Sentei-me num dos confortáveis sofás da Feira do Livro de Brasília
e comecei a ler Quincas Borba, de Machado de Assis. Veio-me certa culpa e
vergonha por não ter lido o livro que é obrigatório, ainda no primeiro grau de
estudos. Eu nunca pude me dar ao luxo essencial da leitura, mesmo que dos
grandes nomes, mesmo que o desejasse. Eu sempre fui desejoso da boa leitura e
me encantava a cultura. Mas, o acesso era escasso. Primeiro na roça, depois...

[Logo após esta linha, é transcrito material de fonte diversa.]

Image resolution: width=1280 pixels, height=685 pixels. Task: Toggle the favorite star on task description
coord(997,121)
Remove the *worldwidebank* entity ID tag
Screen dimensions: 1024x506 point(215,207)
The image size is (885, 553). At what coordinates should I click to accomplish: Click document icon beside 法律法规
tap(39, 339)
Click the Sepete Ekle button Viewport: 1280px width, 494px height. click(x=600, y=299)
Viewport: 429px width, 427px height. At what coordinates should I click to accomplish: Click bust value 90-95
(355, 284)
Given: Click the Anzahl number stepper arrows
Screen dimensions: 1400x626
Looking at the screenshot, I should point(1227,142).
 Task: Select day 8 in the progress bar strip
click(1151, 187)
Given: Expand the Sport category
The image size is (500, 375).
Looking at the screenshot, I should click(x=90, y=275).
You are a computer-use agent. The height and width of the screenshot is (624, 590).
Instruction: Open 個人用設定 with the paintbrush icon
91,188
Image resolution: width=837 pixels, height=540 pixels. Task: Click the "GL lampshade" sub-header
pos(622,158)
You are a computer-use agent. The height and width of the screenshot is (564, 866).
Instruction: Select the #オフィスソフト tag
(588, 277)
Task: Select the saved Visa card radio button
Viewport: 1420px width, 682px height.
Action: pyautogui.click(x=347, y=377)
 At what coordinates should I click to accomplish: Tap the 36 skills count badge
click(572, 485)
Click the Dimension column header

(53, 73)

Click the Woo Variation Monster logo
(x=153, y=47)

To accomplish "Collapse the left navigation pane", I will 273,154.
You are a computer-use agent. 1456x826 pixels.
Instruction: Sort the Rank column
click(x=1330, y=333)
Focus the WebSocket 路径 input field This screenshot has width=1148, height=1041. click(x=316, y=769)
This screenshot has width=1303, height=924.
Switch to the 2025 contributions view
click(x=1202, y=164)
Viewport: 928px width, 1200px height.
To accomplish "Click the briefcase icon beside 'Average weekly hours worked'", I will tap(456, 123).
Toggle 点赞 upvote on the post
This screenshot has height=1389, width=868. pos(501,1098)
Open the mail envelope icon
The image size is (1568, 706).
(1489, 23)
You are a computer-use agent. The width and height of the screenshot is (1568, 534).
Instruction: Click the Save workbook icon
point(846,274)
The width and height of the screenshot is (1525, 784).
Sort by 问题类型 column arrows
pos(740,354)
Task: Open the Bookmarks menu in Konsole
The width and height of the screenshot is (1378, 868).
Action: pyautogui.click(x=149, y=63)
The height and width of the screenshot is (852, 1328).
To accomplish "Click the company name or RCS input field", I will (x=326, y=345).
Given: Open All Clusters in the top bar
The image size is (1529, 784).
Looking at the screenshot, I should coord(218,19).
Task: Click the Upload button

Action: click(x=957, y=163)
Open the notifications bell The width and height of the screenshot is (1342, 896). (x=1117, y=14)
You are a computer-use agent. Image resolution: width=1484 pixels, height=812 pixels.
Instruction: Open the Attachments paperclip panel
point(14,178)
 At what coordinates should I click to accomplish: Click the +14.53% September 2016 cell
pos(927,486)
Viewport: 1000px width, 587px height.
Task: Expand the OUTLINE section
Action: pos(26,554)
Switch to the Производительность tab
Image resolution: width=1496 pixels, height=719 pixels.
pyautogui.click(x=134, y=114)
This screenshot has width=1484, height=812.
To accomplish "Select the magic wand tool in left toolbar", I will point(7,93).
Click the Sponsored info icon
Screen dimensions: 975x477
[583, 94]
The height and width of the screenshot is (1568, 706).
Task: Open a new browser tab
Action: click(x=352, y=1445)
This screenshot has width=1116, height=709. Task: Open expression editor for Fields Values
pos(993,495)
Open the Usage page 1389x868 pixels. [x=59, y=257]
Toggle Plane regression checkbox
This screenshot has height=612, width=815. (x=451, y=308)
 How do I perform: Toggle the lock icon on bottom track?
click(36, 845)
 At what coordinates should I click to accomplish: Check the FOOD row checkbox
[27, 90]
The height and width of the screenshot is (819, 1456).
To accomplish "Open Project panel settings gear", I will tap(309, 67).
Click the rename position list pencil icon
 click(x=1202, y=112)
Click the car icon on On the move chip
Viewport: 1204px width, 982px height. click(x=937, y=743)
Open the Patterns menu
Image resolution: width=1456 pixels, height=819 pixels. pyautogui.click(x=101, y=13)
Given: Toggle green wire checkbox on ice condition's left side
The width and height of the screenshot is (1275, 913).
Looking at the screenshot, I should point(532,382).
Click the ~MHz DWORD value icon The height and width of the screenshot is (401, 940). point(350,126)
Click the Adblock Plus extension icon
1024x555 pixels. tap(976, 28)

já na cidade, que de tão pequena, muitos sequer ouviram falar dela, minha vida
sempre foi de muito trabalho. E a escola era uma obrigação à qual eu bem sabia,
precisava dela para sair da penúria. Sempre tive medo das provas e dos
professores, embora, tenha ficado de recuperação uma única vez, na sétima
série, em matemática, matéria que sempre odiei e tive pavor. Até hoje pago caro
por tal carência.
Mas, ali sentado naquele sofá cinza, senti-me confortável e
comecei a deleitar-me com a leitura quando uma criança demoníaca começou a
correr e gritar em notas que uma cantora lírica não alcançaria. Feira é feira –
pensei. Que podia eu esperar? Os pais sequer eu soube quem era no meio de tanta
gente. A criança endiabrada corria por todos os cantos e, por mais que
tentasse, ela não desaparecia de meus olhos e seus gritos e entravam juízo á
dentro como se navalha fossem. Fechei o livro e fiquei ali a observar a cena.
A feira estava sem grandes atrativos e o sol intenso que
batia pelas imensas janelas do Centro de Convenções fazia do local um forno
apesar do ar condicionado. Os corredores de stands eram todos iguais, bem como,
os próprios stands. Não encontrei café que não o de garrafa e para comer,
alguns salgados sem graça. Mas, tudo bem, era apenas uma feira – pensei eu mais
uma vez.
É que por ser feira literária eu esperava as cores massala.
Esperava homens e mulheres com cara de eruditos e ambientes aconchegantes que
remetessem à alguma biblioteca. Mas, além estar em país tropical, nosso gosto
moderno por aqui não é muito elaborado. Na cena chamou-me a atenção um stand já quando de saída. Alguns cordéis, uns cestos de papelão e uma frase escrita: Por
favor, mexa! – O cesto estava cheio de livros de pouca atratividade para mim.
Mas, ali ao lado, um imenso e luxuoso book sobre uma mesa donde se podia ler em letras imensas – Lula, 500 anos de História. Retirei-me da feira
decepcionado, embora, com dois exemplares de um sebo. Acompanhar-me-ão por
algum tempo, além de Machado de Assis, um José Saramago.
Mas, talvez o problema não esteja na feira e sim em mim mesmo.